Esa saludable obstinación es la que ha posibilitado la apertura en la oferta cinematográfica de la cartelera porteña. En los últimos dos años se ha ido conformando un pequeño circuito que se va consolidando y que ha permitido la visión de películas muy valiosas y diversas de orígenes también muy variados como Irán, México, Dinamarca, Hong Kong, Taiwan o China. Esto es muy plausible pero todavía es muy poco. Se está lejos de alcanzar aunque sea un quince o un veinte por ciento de la producción mundial, que en este momento es de alrededor de cinco mil films. Si tenemos en cuenta que en Buenos Aires la media anual de estrenos oscila entre doscientos treinta a doscientos cincuenta películas y que en el año 2000 se ha llegado a doscientos setenta, por el nuevo fenómeno de los multicines y de la modalidad de estrenos múltiples, podemos apreciar lo que nos falta. Ni siquiera vemos una parte importante de la producción norteamericana (seiscientos cincuenta films) y mucho menos de la Unión Europea (más de setecientos). Ni que hablar de las casi ochocientas películas indias, las trescientas japonesas, las noventa chinas o las ciento cincuenta de Hong-Kong. Tampoco podemos apreciar por razones ignotas las últimas películas de autores de la talla de Godard, Chabrol, Mijalkov, Wim Wenders, Ivory, Cronenberg, Greenaway o Ferrara -todos muy conocidos en Argentina- o el insólito caso de muchos de los films del excelente realizador norteamericano Spike Lee que no se estrenan porque están protagonizados por negros y, al decir de los distribuidores, eso no es negocio. La cena de Scola, fue comprada de apuro -ya había sido descartada- para “aprovechar” la muerte del gran Vittorio. Esta caprichosa y arbitraria política de los distribuidores no es nueva, hablando con ellos surgen una serie de prejuicios que si no fueran porque están relacionados con algo tan importante como es la visión o no de una obra artística, son risibles y hasta ridículos. Ya mencionamos el tema de los negros que es tabú, también las películas muy largas o deprimentes son descartadas. Ya se habla que la invasión iraní ha saturado a los espectadores (a esto se suma una buena parte de la crítica) y entonces va a ser difícil seguir viendo películas de Kiarostami.
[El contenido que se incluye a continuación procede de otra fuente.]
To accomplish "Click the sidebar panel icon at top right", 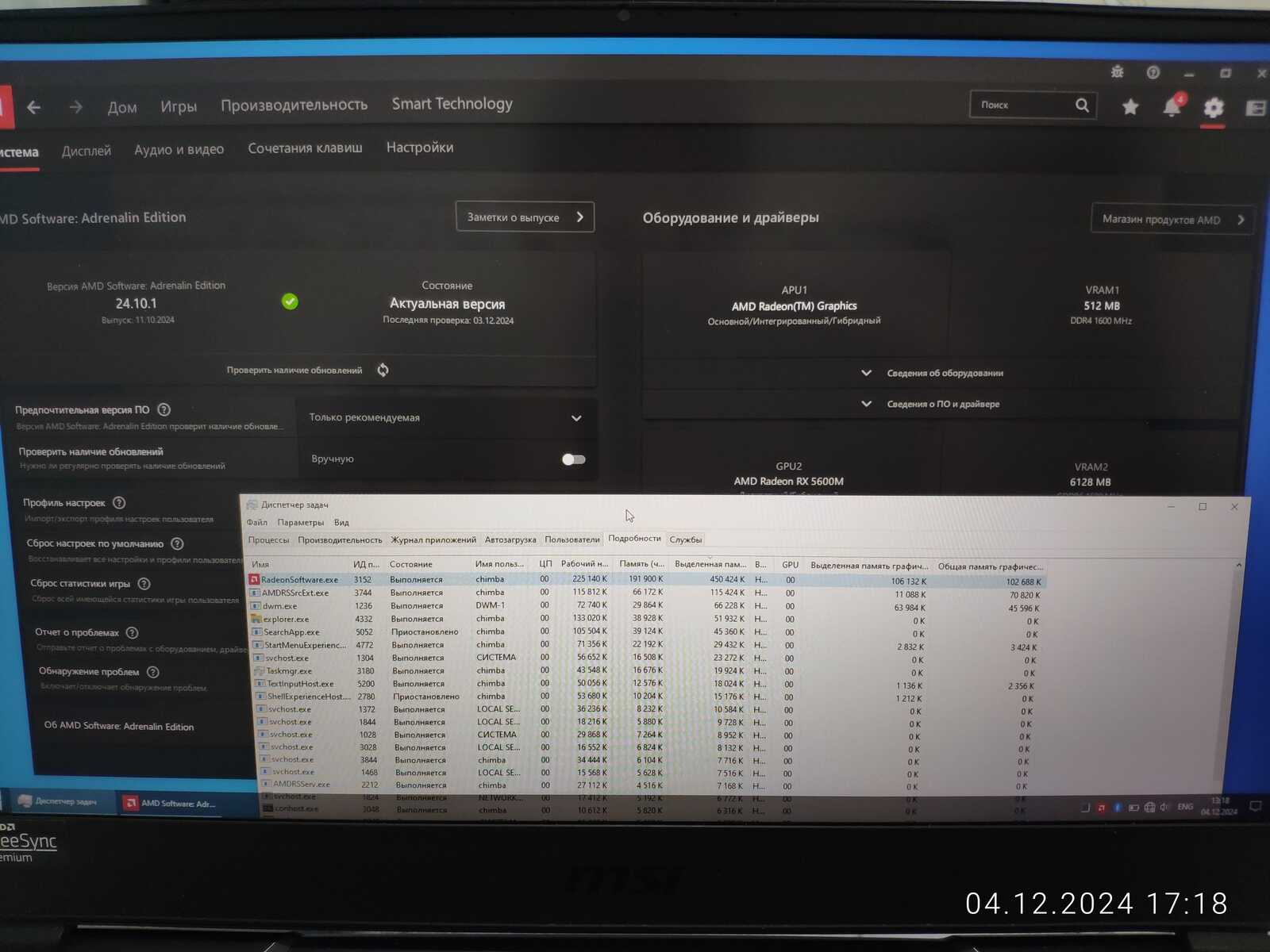I will [1256, 108].
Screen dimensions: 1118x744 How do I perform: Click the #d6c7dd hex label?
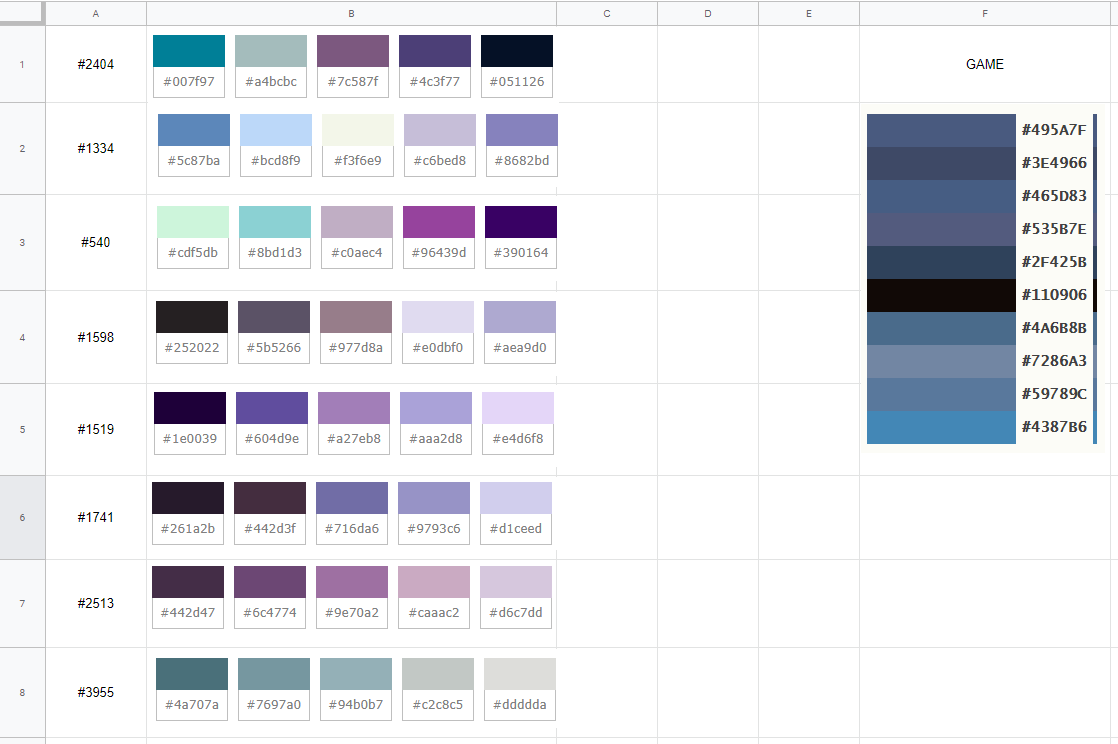(516, 612)
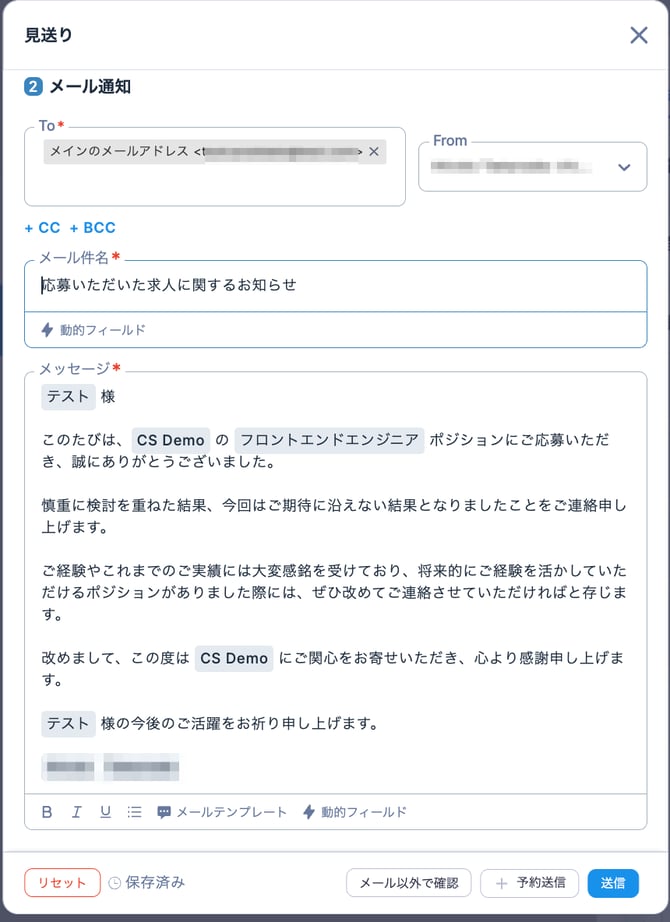Apply underline formatting in message editor
This screenshot has height=922, width=670.
click(105, 812)
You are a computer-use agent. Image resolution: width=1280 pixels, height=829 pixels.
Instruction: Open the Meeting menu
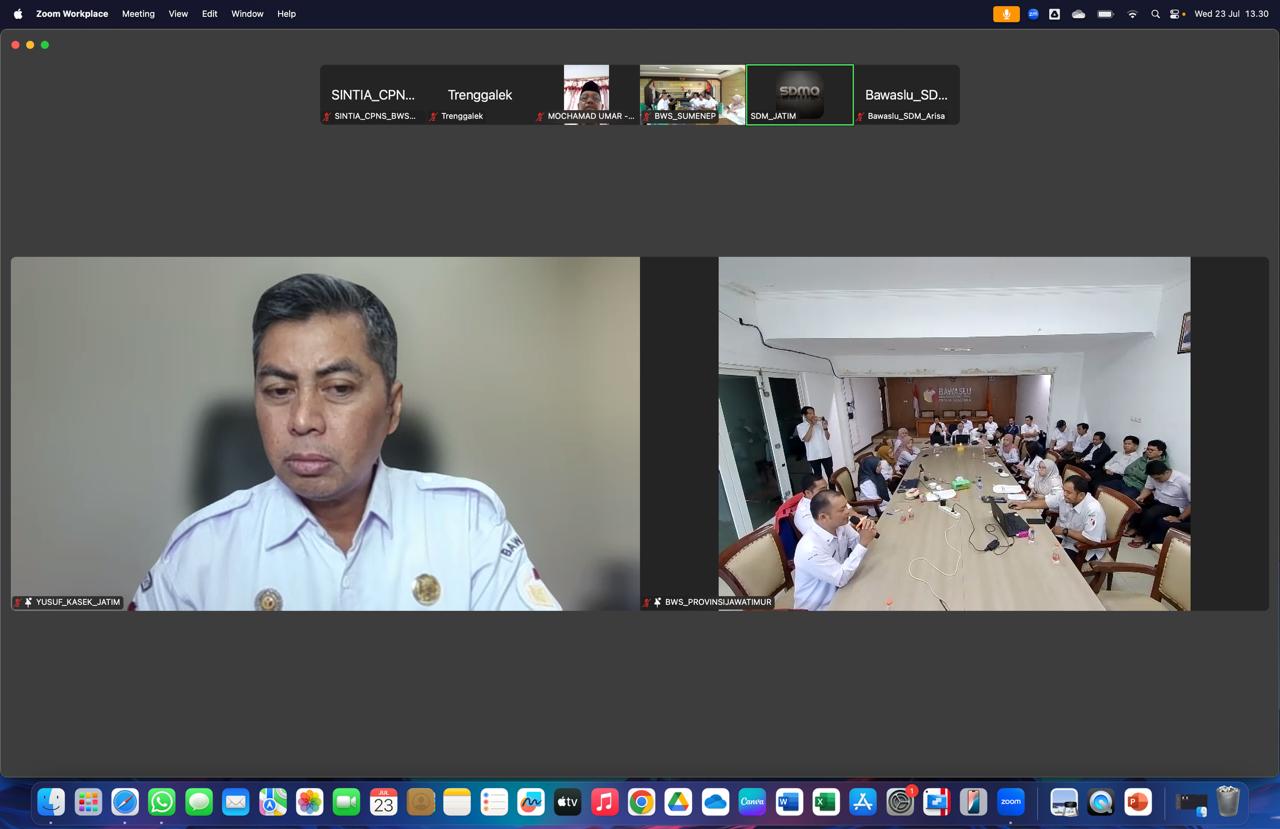pos(138,14)
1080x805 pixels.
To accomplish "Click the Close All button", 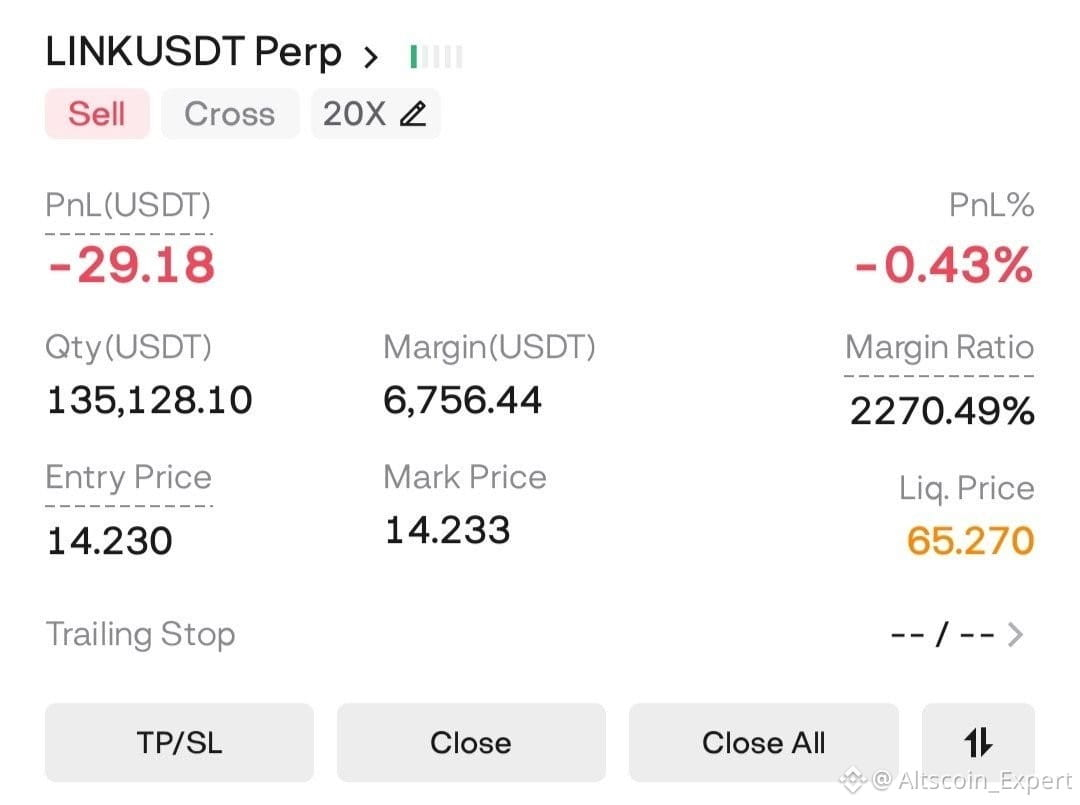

Por eso es importante que se persista en organizar muestras, Festivales (como el de cine independiente), políticas de apoyo a la distribución independiente para que sigan comprando buenas películas y dejen de lado algunos criterios absurdos o meramente mercantilistas. Se podría apuntar -con el apoyo del Instituto del Cine o de la Secretaría de Cultura de la capital- a la apertura de nuevas salas especializadas para ampliar el incipiente circuito e incluso llegar por lo menos a las capitales del interior del país. No sería mala idea la creación de una sala destinada a la cinematografía latinoamericana, una de las tres salas del Complejo Tita Merello podría usarse para ello. Es también muy importante que la Sala Lugones siga adelante con su excelente programación. Por supuesto que la crisis económica endémica que nos azota no ayuda, cada vez hay menos público que pueda pagar una entrada, pero hay que seguir haciendo esfuerzos para que la pantallita que se ha abierto se mantenga viva y se amplíe lo más posible.